Required work ->
- a) According to the tetanus text, in what percentage of generalized tetanus cases does trismus (lockjaw) appear?
- b) Write out the part of the tetanus text that begins at the words "Any wound manipulation" and stops after "release of toxins.".

____ Document section

2.  Tetanus.  What are the symptoms, course, and treatment of tetanus?  What is the mortality?  What if someone was unvaccinated as a child and steps on a nail?

Answer:
(From E-Medicine Textbook via Internet:)

Tetanus is an illness characterized by an acute onset of hypertonia, painful muscular contractions (usually of the muscles of the jaw and neck) and generalized muscle spasms without other apparent medical causes.

Immunity from tetanus decreases with increasing age.  Approximately 50% of adults over the age of 50 are nonimmune from having never been vaccinated or not receiving appropriate booster doses.

Patients with generalized tetanus present with trismus (lockjaw) in 75% of the cases.

- Other presenting complaints include stiffness, neck rigidity, dysphagia, restlessness and reflex spasms.
- Subsequently, muscle rigidity becomes the major manifestation.
- Spread from the jaw and facial muscles occurs over the next 24-48 hours to the extensor muscles of the limbs.
- Dysphagia occurs in moderately severe tetanus, due to pharyngeal muscle spasms, and is usually insidious in onset over several days.
- Reflex spasms develop in the majority of the patients and can be triggered by minimal external stimuli such as noise, light or touch.
- They last seconds to minutes, become more intense, increase in frequency with disease progression and can cause apnea, fractures, dislocations and rhabdomyolysis.
- Laryngeal spasms can occur at any time and can result in asphyxia.
- The sustained contraction of facial musculature produces a sneering grin expression known as risus sardonicus.

The treatment of tetanus is directed towards the treatment of muscle spasm, prevention of respiratory and metabolic complications, neutralization of circulating toxin to prevent the continued spread and elimination of the source.

Patients should be admitted to the ICU. Due to the risk of reflex spasms, the patient's environment should be dark and quiet. Unnecessary procedures and manipulations should be avoided.

Prophylactic intubation should be given serious consideration in all patients with moderate to severe clinical manifestations. Intubation and ventilation is required in 67% of patients.

Surgical therapy includes debridement of wounds to remove organisms and to create an aerobic environment.

          The current recommendation is to excise at least 2.0 cm. of normal
          viable-appearing tissue around the wound margins.

          Abscesses should be incised and drained.

          Any wound manipulation should be delayed until several hours after the
          administration of antitoxin due to the risk of releasing tetanospasmin into the
          bloodstream.

Drugs used to treat muscle spasm, rigidity and tetanic seizures include sedative hypnotic agents, general anesthetics, centrally acting muscle relaxants and neuromuscular blocking agents. Antibiotics are used to prevent multiplication of Clostridium tetani, thus, halting the production and release of toxins.

Overall, the mortality is approximately 45%.

________
____ Given information

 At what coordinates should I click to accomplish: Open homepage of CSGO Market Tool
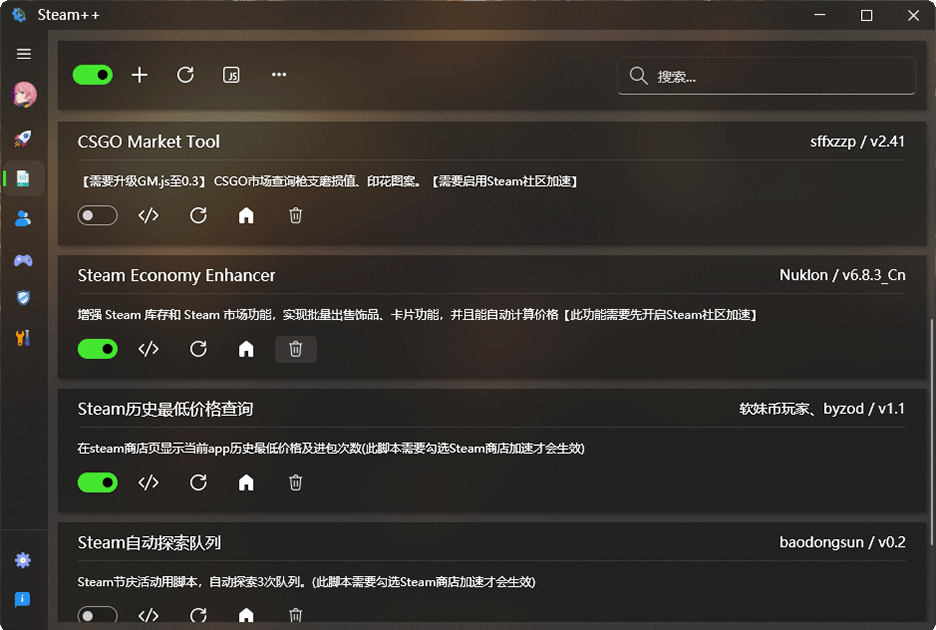coord(246,215)
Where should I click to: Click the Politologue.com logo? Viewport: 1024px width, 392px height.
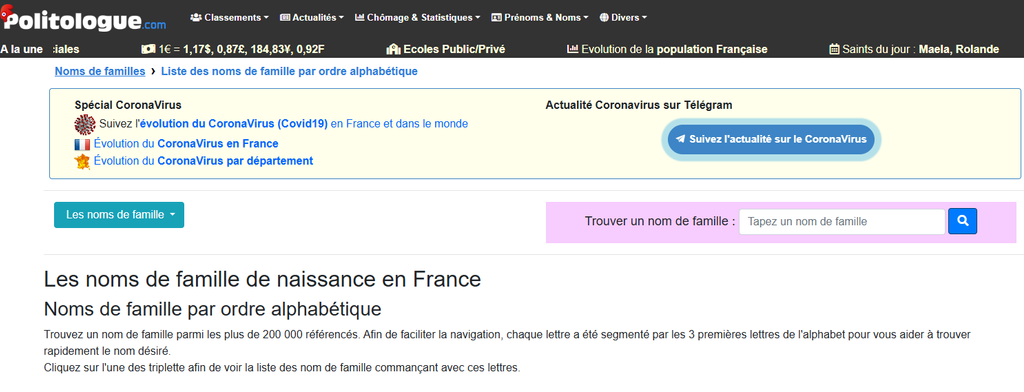pos(84,18)
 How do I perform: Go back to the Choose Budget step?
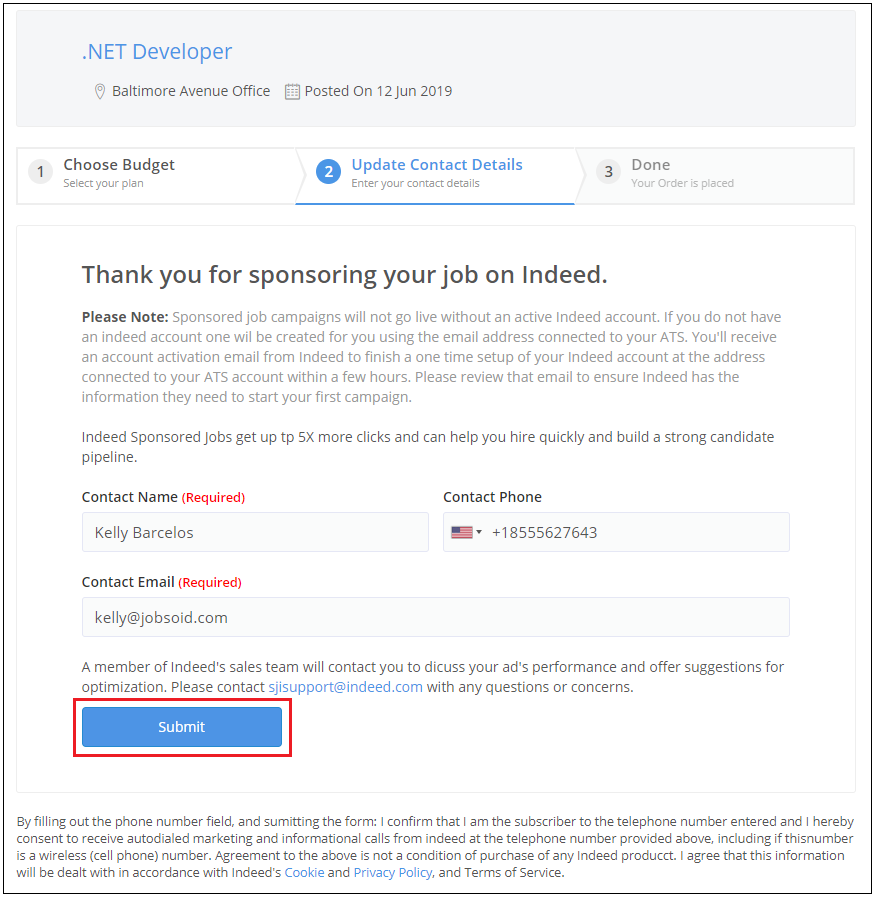(x=119, y=165)
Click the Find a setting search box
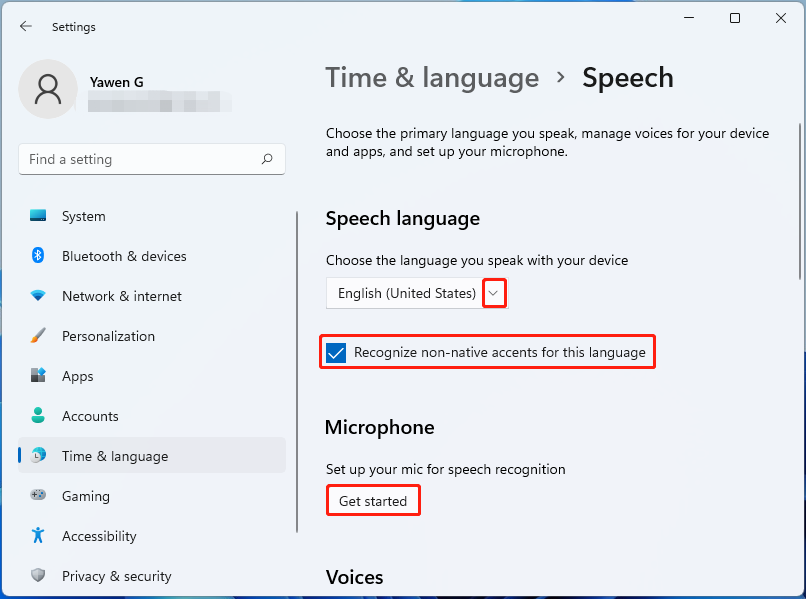Viewport: 806px width, 599px height. pyautogui.click(x=140, y=159)
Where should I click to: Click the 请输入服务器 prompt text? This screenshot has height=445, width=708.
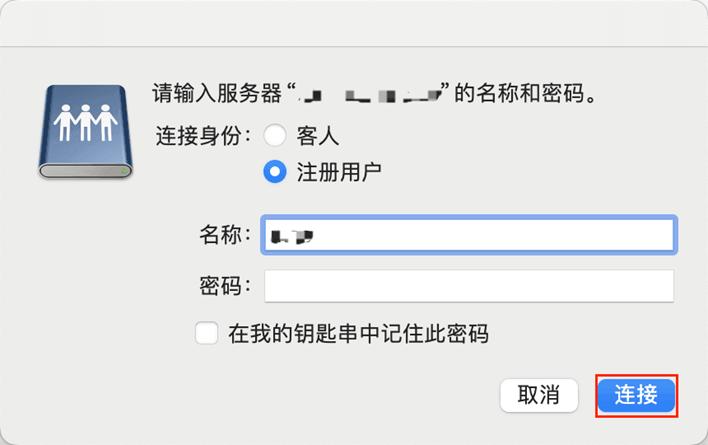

________

Task-by-task results ->
- a) Trismus (lockjaw) appears in 75% of generalized tetanus cases.

- b)
Any wound manipulation should be delayed until several hours after the
          administration of antitoxin due to the risk of releasing tetanospasmin into the
          bloodstream.

Drugs used to treat muscle spasm, rigidity and tetanic seizures include sedative hypnotic agents, general anesthetics, centrally acting muscle relaxants and neuromuscular blocking agents. Antibiotics are used to prevent multiplication of Clostridium tetani, thus, halting the production and release of toxins.